Krzysztof Komeda skończyłby dziś 90 lat. Hłasko nie mógł sobie wybaczyć tego, co zrobił
Gdyby żył dzisiaj, Krzysztof Komeda słusznie byłby uznawany za jednego z największych gigantów nie tylko muzyki jazzowej, ale także filmowej. Niestety zmarł przedwcześnie z powodu obrażeń odniesionych po upadku. Prawdopodobnie został popchnięty przez swojego przyjaciela, pisarza Marka Hłaskę. Ten nie mógł się pogodzić z tym, co się stało.
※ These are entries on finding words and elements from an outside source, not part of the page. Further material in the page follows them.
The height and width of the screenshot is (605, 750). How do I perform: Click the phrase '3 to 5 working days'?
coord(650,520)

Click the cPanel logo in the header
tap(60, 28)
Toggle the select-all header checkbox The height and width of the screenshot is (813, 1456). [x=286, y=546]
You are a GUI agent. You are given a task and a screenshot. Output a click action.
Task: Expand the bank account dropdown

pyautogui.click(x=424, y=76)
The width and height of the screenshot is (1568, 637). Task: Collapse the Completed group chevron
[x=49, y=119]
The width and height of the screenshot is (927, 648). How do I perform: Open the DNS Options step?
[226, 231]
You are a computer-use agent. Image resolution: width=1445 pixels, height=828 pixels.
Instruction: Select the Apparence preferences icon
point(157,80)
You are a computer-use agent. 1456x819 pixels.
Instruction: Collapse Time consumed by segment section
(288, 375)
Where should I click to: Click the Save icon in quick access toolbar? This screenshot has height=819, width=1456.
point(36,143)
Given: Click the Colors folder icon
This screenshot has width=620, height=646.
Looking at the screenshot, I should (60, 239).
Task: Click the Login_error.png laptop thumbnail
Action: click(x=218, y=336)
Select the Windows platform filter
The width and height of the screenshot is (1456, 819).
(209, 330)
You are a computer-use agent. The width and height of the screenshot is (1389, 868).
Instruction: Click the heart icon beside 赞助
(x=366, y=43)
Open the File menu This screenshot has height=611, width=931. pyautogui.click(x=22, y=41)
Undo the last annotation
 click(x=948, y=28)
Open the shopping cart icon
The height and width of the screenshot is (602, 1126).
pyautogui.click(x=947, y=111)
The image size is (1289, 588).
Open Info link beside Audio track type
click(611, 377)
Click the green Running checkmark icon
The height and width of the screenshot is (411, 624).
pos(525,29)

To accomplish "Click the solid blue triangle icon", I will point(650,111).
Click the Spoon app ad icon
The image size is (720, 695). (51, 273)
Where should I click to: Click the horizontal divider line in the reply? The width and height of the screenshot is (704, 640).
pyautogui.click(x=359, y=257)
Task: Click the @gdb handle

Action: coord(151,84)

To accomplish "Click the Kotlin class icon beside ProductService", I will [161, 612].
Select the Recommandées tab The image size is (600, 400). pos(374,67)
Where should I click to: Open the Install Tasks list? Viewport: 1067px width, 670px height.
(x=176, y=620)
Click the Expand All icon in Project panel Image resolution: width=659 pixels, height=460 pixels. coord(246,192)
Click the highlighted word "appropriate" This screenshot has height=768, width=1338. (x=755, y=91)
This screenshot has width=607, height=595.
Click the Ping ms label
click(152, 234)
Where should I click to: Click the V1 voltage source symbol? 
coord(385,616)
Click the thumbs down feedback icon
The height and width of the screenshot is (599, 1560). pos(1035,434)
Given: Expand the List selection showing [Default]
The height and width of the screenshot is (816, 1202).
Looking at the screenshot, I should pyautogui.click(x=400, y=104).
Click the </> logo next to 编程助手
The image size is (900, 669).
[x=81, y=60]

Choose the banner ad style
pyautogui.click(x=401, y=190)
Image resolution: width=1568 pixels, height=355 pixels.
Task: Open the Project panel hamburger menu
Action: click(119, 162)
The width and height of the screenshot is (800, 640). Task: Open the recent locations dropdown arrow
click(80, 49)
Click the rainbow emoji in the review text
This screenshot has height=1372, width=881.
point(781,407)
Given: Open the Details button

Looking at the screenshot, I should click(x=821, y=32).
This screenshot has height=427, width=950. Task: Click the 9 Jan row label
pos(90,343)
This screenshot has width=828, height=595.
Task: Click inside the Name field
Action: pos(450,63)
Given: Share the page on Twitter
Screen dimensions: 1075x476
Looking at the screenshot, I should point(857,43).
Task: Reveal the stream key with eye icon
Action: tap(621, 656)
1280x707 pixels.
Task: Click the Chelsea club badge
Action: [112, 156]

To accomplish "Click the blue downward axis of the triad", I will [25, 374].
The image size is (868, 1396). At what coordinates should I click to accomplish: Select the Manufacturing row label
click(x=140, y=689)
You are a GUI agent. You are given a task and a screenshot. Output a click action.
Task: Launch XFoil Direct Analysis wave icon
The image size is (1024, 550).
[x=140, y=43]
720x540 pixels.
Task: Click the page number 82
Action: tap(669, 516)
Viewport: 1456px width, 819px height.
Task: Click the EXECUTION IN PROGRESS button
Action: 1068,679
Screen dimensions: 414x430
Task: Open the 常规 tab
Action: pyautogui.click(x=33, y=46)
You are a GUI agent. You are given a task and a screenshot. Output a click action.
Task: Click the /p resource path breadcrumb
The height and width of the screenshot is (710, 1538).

Większość ludzi kojarzy Krzysztofa Komedę nie za sprawą jego płyty "Astigmatic" (1966), którą można uznać nawet za najwybitniejszy polski album muzyczny w historii naszego kraju, ale dzięki kompozycjom, które artysta napisał do słynnego filmu "Dziecko Rosemary" Romana Polańskiego. Sam Polański niemal przy wszystkich swoich wczesnych filmach korzystał z usług Krzysztofa Trzcińskiego, który przyjął pseudonim Komeda w latach 50., by ukryć swoją fascynację muzyką jazzową przed przełożonymi i współpracownikami.
Mógł być… lekarzem
Nie wszyscy mogą wiedzieć, że urodzony 27 kwietnia 1931 r. w Poznaniu Trzciński w młodości uległ namową matki i poszedł na studia medyczne. Po dwóch latach nauki przerwał studia, które jednak ukończył, uzyskując dyplom lekarski w 1956. Szybko stało się jasne, że Trzciński jednak nie zostanie statecznym lekarzem laryngologiem. Wciągnął się w świat muzyczny. Zaczął poznawać kolejnych utalentowanych muzyków, angażował się w coraz ambitniejsze projekty, a pod koniec lat 50. zaczął komponować muzykę filmową – wówczas poznał właśnie Polańskiego i stworzył ścieżkę dźwiękową do jego "Dwóch ludzi z szafą".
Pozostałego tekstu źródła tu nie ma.